Here is the code so far:
Code: Select all
if (isset($mails)) //if form has been filled out
{
$connection = mysql_connect("$hostName", "$username", "$password") or die("Failure to communicate with database");
mysql_select_db("$dbase", $connection);
//run query for all email addresses
$result = mysql_query("SELECT 'email' FROM hope", $connection);
$contacts = "";
while ($row = mysql_fetch_row($result));
{
for ($i=0; $i<mysql_num_fields($result); $i++)
$contacts .= "$rowї$i]";
$contacts .=", ";
}
}
The table has two entries, and spelling is correct with everything.
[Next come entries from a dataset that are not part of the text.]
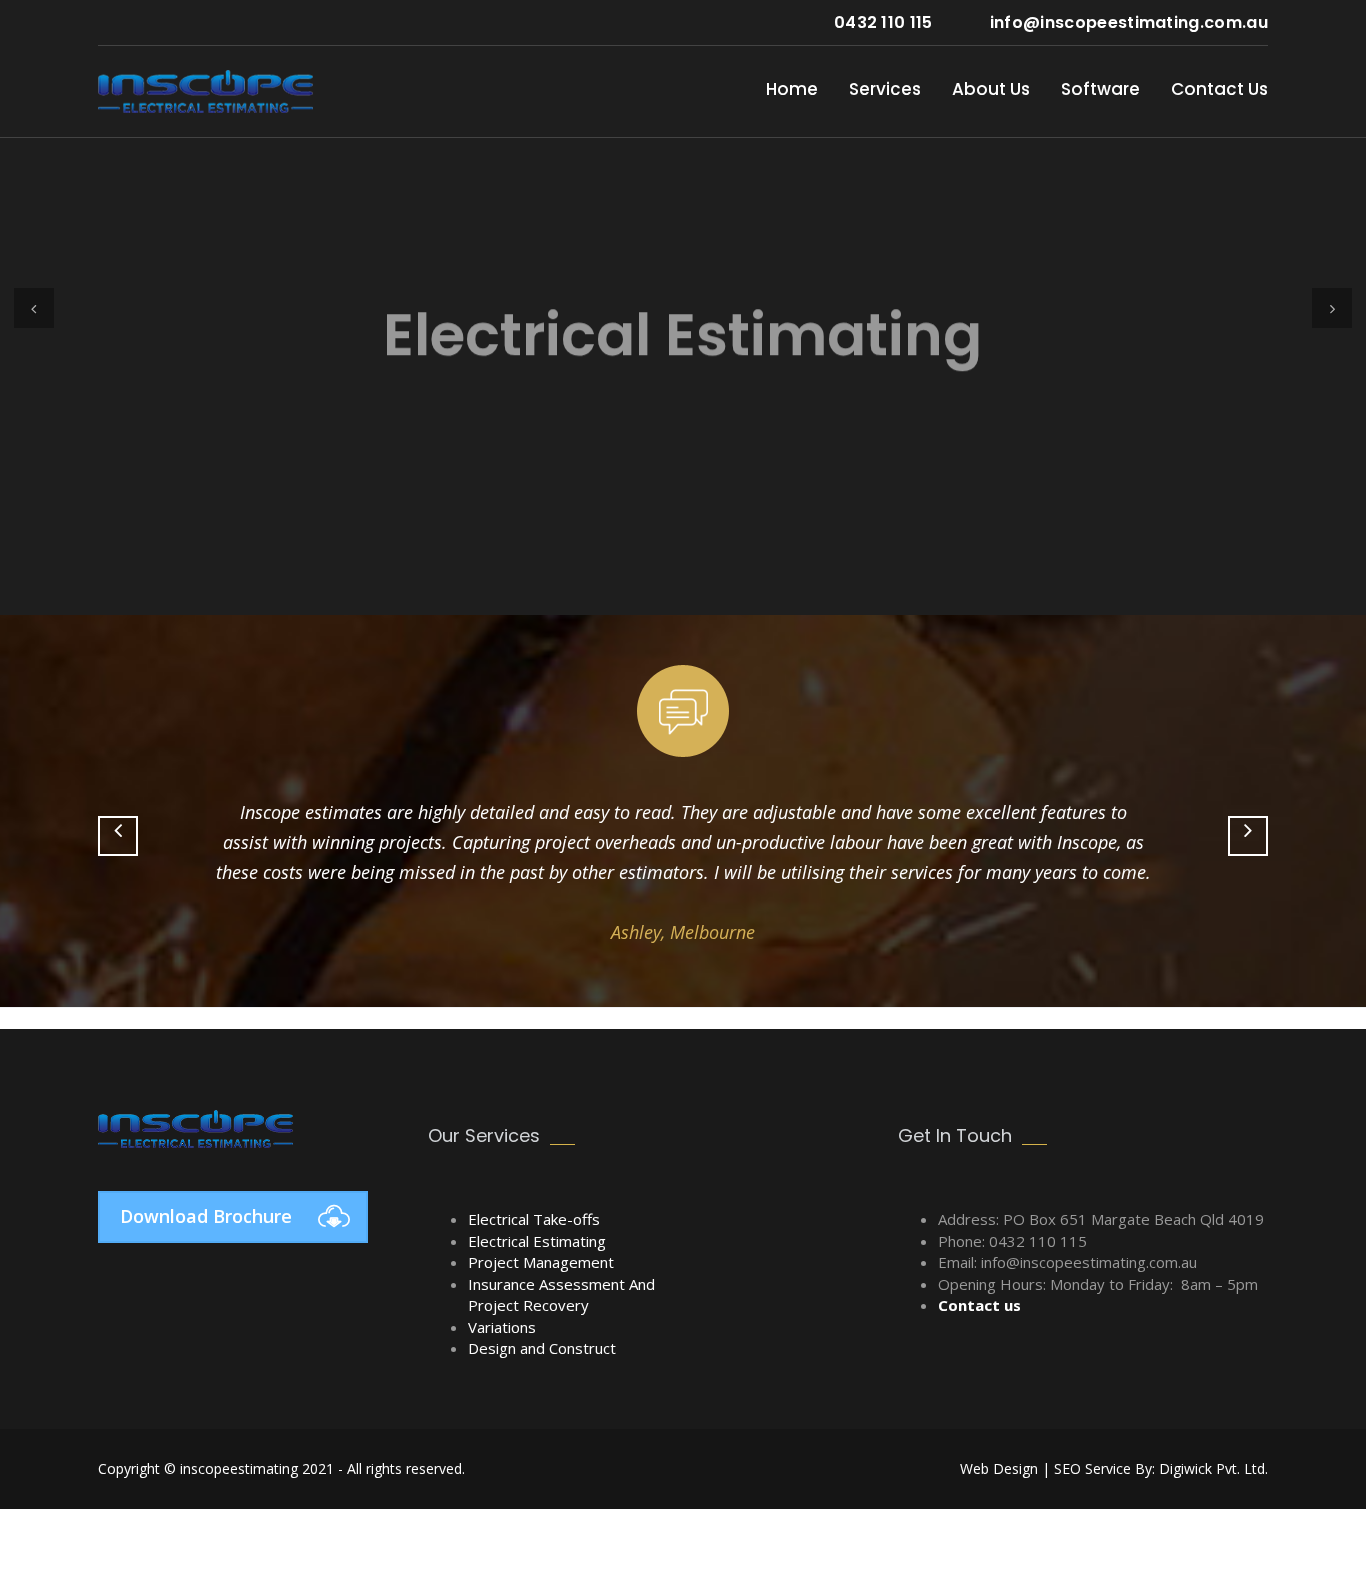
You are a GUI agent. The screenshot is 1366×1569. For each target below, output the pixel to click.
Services (885, 89)
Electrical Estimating (537, 1241)
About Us (991, 89)
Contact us (979, 1305)
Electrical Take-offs (534, 1219)
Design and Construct (542, 1348)
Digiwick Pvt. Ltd (63, 1018)
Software (1100, 89)
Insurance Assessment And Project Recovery (561, 1294)
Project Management (541, 1262)
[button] (34, 308)
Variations (502, 1327)
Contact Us (1219, 89)
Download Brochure (206, 1216)
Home (792, 89)
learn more (682, 489)
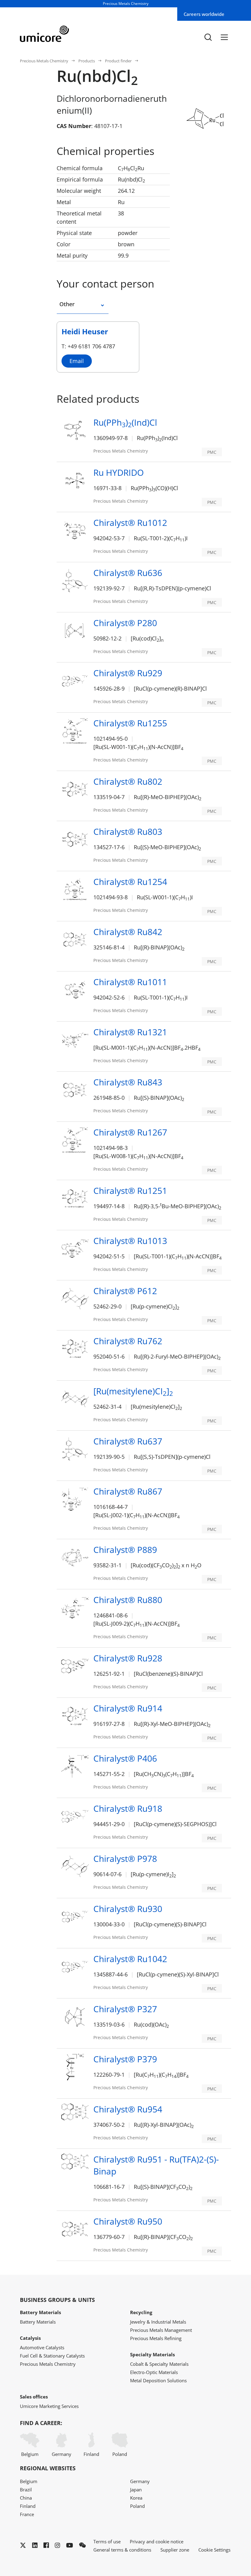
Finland (91, 2454)
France (27, 2514)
I just have no clue about what is happening.
If it helps, when I echo $contacts I get the comma and a space; when I echo mysql_num_fields($result) I get 1.
Thanks for any ideas and suggestions.
{ d }
Re: Simple query giving much frustration
Posted: Sun Sep 07, 2003 3:23 am
by JAM
Would changing your while loop to this help?
Code: Select all
while ($row = mysql_fetch_array($result)) {
$contacts .= $row[0];
$contacts .=", ";
}
Re: Simple query giving much frustration
Posted: Sun Sep 07, 2003 1:46 pm
by m3rajk
URWhatUXpress wrote:You would think that a simple query to pull email addreses from a table would not be giving me such a hassle, but I have no idea what is going wrong.
Here is the code so far:
Code: Select all
if (isset($mails)) //if form has been filled out
{
$connection = mysql_connect("$hostName", "$username", "$password") or die("Failure to communicate with database");
mysql_select_db("$dbase", $connection);
//run query for all email addresses
$result = mysql_query("SELECT 'email' FROM hope", $connection);
$contacts = "";
while ($row = mysql_fetch_row($result));
{
for ($i=0; $i<mysql_num_fields($result); $i++)
$contacts .= "$rowї$i]";
$contacts .=", ";
}
}
The table has two entries, and spelling is correct with everything. I just have no clue about what is happening.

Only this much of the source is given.